Nonmaleficence is the theory of non-harm, and this is the topic where different providers of care may have different perspectives as to what is fair, safe, and appropriate. What one caregiver considers dangerous, another may deem safe. This notion of not proceeding without the full armamentarium of medications needs to be balanced with the potential psychological or physiologic damage to the patient kept waiting for surgery. As a tangible example, if a patient scheduled for a surgery to resect contained colon cancer is postponed until “better” medications become available to the facility, the risk is taken that the cancer will progress to a worse stage. It cannot be argued that postoperative nausea and vomiting is “less bad” than newly metastatic colon cancer, and care must be taken to evaluate the entire scenario and all competing interests.
Distributive justice plays a clear role when the ideas of rationing or hoarding arise. Drug shortages necessarily mean that someone will be without medications, and great care must be ensured to minimize that this allocation is done as fairly as possible. This will be discussed more robustly below.

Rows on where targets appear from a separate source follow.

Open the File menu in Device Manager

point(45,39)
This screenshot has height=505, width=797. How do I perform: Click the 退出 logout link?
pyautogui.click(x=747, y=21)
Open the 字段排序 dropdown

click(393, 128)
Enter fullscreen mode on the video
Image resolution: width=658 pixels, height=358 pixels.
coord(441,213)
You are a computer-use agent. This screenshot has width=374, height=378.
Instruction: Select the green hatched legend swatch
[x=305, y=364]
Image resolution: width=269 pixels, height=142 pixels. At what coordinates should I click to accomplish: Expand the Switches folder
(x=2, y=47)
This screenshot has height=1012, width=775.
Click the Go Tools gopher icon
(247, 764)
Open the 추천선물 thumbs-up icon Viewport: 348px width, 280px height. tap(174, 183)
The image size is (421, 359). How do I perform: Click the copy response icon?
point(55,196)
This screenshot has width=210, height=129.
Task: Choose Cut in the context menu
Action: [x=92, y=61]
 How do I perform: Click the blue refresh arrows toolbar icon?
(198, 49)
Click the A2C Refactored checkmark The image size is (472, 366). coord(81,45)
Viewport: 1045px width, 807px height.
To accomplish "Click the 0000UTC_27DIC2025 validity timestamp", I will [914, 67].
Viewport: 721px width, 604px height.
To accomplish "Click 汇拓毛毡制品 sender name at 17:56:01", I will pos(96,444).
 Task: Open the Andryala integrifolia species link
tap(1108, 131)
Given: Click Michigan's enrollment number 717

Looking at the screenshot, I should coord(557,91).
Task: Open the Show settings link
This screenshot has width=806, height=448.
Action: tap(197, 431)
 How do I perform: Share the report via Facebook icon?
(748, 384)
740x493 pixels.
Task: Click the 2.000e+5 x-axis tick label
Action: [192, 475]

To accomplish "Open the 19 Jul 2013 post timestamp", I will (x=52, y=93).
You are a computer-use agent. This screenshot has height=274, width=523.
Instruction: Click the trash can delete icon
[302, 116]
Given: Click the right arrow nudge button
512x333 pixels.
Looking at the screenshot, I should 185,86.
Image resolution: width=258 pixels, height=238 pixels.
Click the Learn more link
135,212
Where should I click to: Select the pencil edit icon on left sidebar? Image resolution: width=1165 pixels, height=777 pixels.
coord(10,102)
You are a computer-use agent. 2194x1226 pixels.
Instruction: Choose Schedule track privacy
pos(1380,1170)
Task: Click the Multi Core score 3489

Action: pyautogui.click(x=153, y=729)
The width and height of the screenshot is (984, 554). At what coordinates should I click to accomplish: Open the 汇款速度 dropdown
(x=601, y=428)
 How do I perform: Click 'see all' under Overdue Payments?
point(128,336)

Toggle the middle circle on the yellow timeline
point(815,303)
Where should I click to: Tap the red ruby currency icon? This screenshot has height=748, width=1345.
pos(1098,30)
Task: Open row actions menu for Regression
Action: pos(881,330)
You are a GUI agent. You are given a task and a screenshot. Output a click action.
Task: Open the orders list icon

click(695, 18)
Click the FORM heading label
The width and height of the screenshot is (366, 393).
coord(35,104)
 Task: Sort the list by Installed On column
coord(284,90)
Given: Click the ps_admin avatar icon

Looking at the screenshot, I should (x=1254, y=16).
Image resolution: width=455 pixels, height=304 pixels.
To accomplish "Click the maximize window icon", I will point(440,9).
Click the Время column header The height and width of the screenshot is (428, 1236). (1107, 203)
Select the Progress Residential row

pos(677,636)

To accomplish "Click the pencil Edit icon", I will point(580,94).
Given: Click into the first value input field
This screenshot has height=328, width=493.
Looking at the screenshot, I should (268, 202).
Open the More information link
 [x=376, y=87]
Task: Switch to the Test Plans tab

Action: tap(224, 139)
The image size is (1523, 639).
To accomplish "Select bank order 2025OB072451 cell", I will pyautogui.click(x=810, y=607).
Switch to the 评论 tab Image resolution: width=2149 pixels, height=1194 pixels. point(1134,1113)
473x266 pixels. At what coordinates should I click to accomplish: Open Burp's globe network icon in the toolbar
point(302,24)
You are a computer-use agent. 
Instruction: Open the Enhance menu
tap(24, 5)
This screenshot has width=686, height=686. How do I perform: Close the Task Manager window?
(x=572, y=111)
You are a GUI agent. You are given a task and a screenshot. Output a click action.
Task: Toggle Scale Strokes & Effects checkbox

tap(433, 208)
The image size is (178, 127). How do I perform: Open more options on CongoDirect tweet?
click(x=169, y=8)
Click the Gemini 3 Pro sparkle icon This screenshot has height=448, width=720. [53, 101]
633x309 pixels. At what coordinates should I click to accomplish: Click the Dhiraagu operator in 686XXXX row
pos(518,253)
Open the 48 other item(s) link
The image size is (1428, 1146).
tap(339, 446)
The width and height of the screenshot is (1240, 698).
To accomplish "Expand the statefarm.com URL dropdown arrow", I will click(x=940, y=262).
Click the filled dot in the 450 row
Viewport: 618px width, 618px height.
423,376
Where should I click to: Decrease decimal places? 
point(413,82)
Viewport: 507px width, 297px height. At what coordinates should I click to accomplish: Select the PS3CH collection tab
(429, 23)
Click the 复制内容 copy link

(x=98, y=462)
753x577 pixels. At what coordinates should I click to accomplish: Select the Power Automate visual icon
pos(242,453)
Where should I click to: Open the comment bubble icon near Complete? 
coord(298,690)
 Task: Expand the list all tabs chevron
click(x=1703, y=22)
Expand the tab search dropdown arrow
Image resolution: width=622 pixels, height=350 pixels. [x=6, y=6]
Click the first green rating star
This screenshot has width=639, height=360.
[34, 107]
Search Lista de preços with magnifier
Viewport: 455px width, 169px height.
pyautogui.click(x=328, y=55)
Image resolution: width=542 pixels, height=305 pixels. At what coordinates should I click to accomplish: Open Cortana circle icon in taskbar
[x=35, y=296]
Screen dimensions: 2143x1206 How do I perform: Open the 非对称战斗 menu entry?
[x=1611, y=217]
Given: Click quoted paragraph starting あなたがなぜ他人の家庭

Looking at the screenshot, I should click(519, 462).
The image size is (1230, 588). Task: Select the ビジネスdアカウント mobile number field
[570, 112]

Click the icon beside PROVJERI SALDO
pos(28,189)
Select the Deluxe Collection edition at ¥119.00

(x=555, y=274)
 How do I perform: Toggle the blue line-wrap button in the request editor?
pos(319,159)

Ethical Challenges: Specifics
One of the key issues with drug shortages is to define exactly how front-line physicians are affected by shortages (Fig. 9.4). At least one professional society, the American Society of Anesthesiologists, has addressed this topic [10]. Anesthesiologists are often faced with the challenge to use medications that are less familiar, have more side effects, may be less efficacious, and in some circumstances may result in less than optimal patient outcomes. One example is a case in which propofol was unavailable, so the hospital ordered multidose vials of methohexital. The operating room pharmacist dispensed an inappropriate dose to the anesthesiology department, and the anesthesiologist incorrectly diluted the medication giving the patient an eight-fold overdose leading to cardiac arrest and death [11]. In addition to these potential and real tragedies, these adaptations need to be done minimizing the production pressures involved with operating room throughput. To frame this from a different perspective, imagine if a vascular surgeon needed to perform a distal bypass, but successfully do so without bulldogs, without three of the most commonly used sutures, without the correct blades, and still complete the operation in the usual amount of time. You can bet that surgeon wouldn’t remain silent about the deficiencies but complain to every person with ears. Because of the direct effect on the practice of anesthesia, anesthesiologists do have an ethical and professional responsibility to participate in the development of solutions to this societal problem.